Barack, sweetie, let me spell this out for you: stop listening to the fools who keep telling you to "Move to the right! Move to the right!" You do not need them, because they could not be more wrong. How can you not see this? How can you not know this? It didn't work for Al Gore or John Kerry, and it ain't gonna work for you. (OK, technically, it did work for Al Gore, but that's another story.) In general, Democrats are really, super sick and tired of members of Congress who appear to be watered-down versions of Republicans. We do not need another pussy! We have enough pussies as elected officials! We do not need another idiotic Democratic candidate for president who is masquerading as a toned-down Republican. Next thing I know, you'll be chilling at NASCAR events and talking smack about gay marriage.

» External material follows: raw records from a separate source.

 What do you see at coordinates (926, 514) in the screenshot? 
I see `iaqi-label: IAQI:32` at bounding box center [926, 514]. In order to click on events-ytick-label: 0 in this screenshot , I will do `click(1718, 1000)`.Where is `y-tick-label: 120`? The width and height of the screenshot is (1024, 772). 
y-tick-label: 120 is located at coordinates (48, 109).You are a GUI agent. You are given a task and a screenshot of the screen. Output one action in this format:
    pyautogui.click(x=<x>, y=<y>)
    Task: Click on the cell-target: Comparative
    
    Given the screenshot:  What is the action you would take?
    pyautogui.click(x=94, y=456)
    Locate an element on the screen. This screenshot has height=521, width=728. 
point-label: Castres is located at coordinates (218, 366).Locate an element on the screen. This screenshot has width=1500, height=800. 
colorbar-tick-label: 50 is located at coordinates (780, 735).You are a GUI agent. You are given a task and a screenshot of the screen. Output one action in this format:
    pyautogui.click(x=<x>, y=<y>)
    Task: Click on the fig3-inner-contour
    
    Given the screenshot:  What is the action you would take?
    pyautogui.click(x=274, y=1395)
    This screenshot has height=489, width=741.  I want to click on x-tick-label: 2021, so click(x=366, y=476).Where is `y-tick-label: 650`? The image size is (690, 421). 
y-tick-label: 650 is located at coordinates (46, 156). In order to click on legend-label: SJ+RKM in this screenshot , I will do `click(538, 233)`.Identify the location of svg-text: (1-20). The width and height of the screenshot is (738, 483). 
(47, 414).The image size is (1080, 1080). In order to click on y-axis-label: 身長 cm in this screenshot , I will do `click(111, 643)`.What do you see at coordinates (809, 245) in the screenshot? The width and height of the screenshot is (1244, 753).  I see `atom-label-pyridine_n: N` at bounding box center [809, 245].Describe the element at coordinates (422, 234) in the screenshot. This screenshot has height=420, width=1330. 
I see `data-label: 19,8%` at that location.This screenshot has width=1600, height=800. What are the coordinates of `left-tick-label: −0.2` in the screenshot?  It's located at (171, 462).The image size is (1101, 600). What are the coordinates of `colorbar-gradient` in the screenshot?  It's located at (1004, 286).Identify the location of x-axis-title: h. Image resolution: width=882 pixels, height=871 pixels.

I am your base, Senator Obama. I feel betrayed and somewhat unhinged, but that could just be the aforementioned medical issue. But I really feel deceived by you. I am no longer sure that I can trust you. And you're going to have to win back that trust, sir. From what I gather, your base is pissed as fucking hell about all of this. I am one of those people, one of those funtastic "netroots" folks. Actually, this is one lesson that you should have learned from George W. Bush: do. not. piss. off. your. base. Ever. I am the bread to your butter, the cake to your ice cream, and the tequilla to your lime. We compliment each other, we go well together, and we look awesome in both ebony and ivory. C'mon, man. Don't wreck this Stevie Wonder and Paul McCartney moment in time. And don't make me consider voting for Ralph Nader, or not voting at all, especially after my diatribe to Hillary supporters several weeks ago. I hate eating crow, because it tastes like total shit.

I'm sad. I'm heartbroken. I thought that what we had was real. How could you do this to me? Please tell me that you love me. Please tell me that this is all a big misunderstanding.